Experts opine it will streamline efficiency across the sector
National Bank of Ethiopia (NBE) issues a risk-based internal audit (RBIA) directive for insurers.
As per the views of the sector experts, the directive enacts similar fundamental issues to that issued for banks in mid-2020 with the aim to enhance soundness in the insurance sector much like that of the financial sector as it continues to modernize.
A few months back, senior leaders in the insurance sector had a bit of mixed reaction on the matter, with debates on the relevance of the directive being questioned since insurers by default were general risk-based run; while some opined that the directive was more relevant for banks as opposed to their sector.
Moreover, insurance presidents echoed to Capital that the insurance sector by default is vigilant to tackle risks since its major operation is facing risk-based businesses.
However, experts recommended that the directive might give a written guideline to mitigate possible challenges.
In the past few months, the regulatory body has been consulting with stakeholders to finalize the draft directive that is now issued as ‘risk based internal audit directive no. SIB/55/2022’.
The RBIA directive is more or less the same as the directive for banks that was issued as directive no. SBB/76/2020 which came to effect on August 24, 2020.
Its preamble stated that; it is supplemental to the risk based supervision, enhances soundness of an insurer, “RBIA improves the effectiveness of internal control system and enhances corporate governance of a company.”

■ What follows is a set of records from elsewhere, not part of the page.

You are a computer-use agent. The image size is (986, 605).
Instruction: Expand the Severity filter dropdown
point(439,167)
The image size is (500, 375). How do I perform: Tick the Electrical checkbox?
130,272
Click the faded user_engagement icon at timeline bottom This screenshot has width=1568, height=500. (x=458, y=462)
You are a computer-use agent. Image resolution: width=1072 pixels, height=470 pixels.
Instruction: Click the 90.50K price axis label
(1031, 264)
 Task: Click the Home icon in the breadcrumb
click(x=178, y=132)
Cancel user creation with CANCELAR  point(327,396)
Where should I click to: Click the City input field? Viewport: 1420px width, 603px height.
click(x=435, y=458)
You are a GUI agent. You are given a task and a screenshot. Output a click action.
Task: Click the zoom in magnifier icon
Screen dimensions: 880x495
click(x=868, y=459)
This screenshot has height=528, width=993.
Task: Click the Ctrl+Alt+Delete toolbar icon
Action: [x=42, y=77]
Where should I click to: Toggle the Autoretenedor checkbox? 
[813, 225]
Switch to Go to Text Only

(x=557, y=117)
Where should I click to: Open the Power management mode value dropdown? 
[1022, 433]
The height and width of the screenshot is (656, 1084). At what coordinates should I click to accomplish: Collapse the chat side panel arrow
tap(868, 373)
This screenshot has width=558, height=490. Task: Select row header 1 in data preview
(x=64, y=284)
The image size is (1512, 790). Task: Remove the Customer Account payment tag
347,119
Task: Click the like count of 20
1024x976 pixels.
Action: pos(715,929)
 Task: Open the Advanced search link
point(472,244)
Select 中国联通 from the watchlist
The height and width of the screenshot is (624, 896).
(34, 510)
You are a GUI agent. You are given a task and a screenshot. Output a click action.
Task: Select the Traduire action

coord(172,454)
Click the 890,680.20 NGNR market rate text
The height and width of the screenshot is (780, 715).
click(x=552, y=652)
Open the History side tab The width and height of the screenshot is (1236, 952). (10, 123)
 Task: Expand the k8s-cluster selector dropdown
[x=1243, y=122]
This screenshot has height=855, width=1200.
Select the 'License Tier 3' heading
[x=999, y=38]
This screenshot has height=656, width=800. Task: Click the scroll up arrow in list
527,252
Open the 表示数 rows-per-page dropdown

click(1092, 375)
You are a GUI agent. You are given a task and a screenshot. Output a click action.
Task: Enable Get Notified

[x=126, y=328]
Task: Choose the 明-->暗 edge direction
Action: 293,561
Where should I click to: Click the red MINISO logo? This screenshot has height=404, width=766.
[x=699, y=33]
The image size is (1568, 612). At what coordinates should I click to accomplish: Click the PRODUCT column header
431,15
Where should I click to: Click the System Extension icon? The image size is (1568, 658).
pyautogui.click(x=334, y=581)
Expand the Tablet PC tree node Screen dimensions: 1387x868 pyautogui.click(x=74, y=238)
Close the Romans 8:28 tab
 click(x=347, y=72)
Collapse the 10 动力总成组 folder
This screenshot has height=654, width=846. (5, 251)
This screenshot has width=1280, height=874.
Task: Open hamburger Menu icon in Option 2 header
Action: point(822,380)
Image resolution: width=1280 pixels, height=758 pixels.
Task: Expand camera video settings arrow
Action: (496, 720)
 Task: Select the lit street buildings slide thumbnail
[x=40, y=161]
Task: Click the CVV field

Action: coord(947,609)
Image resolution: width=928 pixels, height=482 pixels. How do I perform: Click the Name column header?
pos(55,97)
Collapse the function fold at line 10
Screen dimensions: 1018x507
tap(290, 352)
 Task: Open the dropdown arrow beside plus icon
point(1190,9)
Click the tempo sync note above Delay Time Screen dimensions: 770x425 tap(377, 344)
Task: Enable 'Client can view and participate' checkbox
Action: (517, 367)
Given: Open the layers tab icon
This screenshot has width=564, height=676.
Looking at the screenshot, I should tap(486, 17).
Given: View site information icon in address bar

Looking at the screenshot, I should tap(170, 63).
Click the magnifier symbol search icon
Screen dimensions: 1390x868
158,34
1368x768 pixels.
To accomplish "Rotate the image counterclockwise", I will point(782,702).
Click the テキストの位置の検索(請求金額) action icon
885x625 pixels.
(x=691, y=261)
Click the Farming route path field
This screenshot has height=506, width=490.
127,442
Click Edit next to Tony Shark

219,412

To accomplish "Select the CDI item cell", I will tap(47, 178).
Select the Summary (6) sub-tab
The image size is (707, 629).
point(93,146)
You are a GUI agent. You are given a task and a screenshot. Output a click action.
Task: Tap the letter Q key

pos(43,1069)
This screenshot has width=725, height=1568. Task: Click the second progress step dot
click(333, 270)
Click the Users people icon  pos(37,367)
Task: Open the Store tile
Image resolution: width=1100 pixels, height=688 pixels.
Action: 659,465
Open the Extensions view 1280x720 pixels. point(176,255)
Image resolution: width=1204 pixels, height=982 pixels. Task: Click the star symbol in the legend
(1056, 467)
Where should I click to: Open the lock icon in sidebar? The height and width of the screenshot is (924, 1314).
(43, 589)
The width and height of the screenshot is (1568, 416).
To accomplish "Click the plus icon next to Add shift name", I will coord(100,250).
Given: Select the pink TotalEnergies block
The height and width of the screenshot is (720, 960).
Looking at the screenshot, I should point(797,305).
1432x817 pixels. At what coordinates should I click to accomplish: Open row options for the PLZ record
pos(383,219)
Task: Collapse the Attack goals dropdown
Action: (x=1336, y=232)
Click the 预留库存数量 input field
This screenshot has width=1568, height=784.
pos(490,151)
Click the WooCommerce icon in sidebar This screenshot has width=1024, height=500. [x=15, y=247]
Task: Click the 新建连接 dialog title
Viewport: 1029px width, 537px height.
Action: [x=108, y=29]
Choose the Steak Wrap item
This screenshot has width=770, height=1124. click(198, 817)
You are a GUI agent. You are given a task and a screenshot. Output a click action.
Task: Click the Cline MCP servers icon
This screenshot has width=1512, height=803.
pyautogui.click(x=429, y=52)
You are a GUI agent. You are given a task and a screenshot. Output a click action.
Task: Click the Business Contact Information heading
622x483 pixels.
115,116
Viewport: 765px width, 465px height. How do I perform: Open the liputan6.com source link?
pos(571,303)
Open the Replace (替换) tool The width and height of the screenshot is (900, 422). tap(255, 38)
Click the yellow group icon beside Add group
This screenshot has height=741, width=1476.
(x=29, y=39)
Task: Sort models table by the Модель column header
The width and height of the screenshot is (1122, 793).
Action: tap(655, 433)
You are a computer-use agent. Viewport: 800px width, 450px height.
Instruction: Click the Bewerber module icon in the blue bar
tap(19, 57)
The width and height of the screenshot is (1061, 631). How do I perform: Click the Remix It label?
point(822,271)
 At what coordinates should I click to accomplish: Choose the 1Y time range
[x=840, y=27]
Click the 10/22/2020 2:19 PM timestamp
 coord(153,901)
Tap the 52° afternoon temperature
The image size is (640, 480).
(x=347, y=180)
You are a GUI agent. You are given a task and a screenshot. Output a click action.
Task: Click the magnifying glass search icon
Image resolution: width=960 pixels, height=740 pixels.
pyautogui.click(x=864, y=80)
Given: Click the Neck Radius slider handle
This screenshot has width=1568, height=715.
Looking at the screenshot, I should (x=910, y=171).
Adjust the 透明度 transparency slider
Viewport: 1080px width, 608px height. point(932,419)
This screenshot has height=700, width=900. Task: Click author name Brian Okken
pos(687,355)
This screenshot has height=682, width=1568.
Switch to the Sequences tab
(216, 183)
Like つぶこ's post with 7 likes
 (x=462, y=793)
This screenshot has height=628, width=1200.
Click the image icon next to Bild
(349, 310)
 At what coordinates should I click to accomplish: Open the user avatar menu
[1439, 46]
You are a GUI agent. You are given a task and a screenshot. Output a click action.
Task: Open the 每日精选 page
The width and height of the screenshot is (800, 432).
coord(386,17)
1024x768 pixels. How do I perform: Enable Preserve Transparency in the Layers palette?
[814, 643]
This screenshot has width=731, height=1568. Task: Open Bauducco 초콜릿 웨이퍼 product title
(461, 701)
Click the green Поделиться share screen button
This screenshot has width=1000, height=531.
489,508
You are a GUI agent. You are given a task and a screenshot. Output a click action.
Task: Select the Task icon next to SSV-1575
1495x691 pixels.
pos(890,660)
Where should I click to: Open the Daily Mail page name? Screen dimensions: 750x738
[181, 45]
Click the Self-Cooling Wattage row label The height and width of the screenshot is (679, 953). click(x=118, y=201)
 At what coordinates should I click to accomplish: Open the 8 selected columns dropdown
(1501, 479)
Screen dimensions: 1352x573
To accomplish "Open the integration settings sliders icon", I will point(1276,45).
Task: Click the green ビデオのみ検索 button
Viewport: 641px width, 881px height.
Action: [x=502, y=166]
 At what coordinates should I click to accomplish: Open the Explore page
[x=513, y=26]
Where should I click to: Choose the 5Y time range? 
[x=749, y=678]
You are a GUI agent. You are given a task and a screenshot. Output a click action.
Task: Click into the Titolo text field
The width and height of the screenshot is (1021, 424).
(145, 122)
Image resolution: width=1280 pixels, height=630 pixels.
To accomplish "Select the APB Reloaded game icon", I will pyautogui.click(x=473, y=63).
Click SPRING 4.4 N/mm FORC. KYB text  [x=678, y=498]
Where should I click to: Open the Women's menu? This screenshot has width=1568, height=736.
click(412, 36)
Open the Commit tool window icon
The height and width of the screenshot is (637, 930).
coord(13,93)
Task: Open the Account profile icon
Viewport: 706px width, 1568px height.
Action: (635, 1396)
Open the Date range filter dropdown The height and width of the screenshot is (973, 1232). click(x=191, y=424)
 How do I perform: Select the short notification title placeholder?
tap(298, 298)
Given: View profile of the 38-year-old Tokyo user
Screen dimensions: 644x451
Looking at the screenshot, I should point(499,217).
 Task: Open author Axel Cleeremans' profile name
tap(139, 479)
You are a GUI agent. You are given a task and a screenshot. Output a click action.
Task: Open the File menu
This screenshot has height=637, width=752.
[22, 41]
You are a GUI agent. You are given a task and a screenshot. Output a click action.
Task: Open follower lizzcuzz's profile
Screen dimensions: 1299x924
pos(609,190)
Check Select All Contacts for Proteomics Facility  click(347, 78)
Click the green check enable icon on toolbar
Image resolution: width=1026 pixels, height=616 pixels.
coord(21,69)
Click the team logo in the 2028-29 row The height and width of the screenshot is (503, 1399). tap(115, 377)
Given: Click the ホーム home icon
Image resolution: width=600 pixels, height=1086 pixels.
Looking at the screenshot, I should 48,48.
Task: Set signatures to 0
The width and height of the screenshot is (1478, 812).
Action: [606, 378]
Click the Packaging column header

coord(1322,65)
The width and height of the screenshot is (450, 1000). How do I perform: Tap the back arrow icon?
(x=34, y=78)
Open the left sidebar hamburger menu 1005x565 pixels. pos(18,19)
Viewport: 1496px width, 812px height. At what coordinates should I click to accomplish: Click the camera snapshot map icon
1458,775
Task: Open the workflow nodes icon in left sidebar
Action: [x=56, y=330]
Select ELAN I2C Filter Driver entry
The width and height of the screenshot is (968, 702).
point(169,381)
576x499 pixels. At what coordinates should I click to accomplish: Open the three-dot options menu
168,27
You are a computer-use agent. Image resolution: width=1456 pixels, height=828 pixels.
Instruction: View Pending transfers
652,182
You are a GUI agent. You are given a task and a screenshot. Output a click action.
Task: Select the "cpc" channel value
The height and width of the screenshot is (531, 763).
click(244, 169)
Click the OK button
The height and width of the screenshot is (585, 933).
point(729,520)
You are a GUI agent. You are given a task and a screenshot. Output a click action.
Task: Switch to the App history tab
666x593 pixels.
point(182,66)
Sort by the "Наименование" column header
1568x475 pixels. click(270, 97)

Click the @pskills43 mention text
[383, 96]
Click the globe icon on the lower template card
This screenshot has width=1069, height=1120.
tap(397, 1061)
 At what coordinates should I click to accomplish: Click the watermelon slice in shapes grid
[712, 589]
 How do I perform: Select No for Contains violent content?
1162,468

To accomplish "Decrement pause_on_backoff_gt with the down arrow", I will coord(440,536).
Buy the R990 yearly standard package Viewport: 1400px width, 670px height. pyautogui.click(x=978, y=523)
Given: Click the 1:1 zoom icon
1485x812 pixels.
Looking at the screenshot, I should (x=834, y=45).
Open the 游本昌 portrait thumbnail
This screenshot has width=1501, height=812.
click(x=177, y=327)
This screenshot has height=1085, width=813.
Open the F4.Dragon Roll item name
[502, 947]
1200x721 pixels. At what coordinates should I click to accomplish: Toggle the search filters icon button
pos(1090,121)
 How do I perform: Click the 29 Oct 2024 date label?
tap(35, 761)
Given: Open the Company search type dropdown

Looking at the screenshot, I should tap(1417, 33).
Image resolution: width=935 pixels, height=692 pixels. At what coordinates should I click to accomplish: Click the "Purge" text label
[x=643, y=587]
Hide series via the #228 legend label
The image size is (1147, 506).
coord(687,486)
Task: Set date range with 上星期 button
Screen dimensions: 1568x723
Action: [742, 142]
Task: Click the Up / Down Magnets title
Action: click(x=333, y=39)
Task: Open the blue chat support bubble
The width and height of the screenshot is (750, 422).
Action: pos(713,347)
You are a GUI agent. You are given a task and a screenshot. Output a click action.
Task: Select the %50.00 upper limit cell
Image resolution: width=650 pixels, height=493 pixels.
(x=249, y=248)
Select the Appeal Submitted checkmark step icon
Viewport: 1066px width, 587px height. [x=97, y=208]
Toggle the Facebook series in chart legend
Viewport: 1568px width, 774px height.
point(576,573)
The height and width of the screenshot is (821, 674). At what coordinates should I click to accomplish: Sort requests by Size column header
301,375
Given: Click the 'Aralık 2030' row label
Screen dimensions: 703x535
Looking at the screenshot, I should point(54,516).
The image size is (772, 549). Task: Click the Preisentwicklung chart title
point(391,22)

The directive underlined that companies should establish an independent and competitive RBIA body that directly reports to the board.
“There is a need to have an internal audit function that not only independently ensures accuracy, reliability, timeliness and completeness of transactions as well as financial and operational information, but also compliance with accounting principles, directives, policies, procedures, relevant laws and efficiency and effectiveness of resources used,” the directive explained at its intro, and added that insurers ought to ensure that the new body has sufficient authority as well as structure and staffing to commensurate the size and complexity of the company.
In a related development, NBE has issued similar directives for companies that it regulates to introduce information technology (IT) to their operation.
The regulatory body enforced banks to automate their operation through IT as mandatory. Likewise, the directive that was also issued for insurance business operators, microfinance institutions (MFIs) and capital goods finance companies enforced companies to use IT systems for their operation.
The directive for insurance companies enforced insurers to automate core services within two years with similar transition periods for banks, while it has given three years as a transition period for MFIs and capital goods finance companies.
So far banks have supported the directive and experts have cited that it shall harmonize the current effort of financial instructions to automate their operations.
Experts explained that thus far, the banking industry was in part through its due diligence pushing for excellence to modernize its operations and business, though it was not a requirement by NBE.
Recently bank presidents told Capital that the new directive that became effective a month ago will boost the banking industry as it preps for stiff competition when it opens its doors to other international banks.
Bankers said that it is pivotal for banks to invest in IT, “banks have different investments on information technology to which the new directive will give the required framework for their investments and brings them to the standard on the sector.”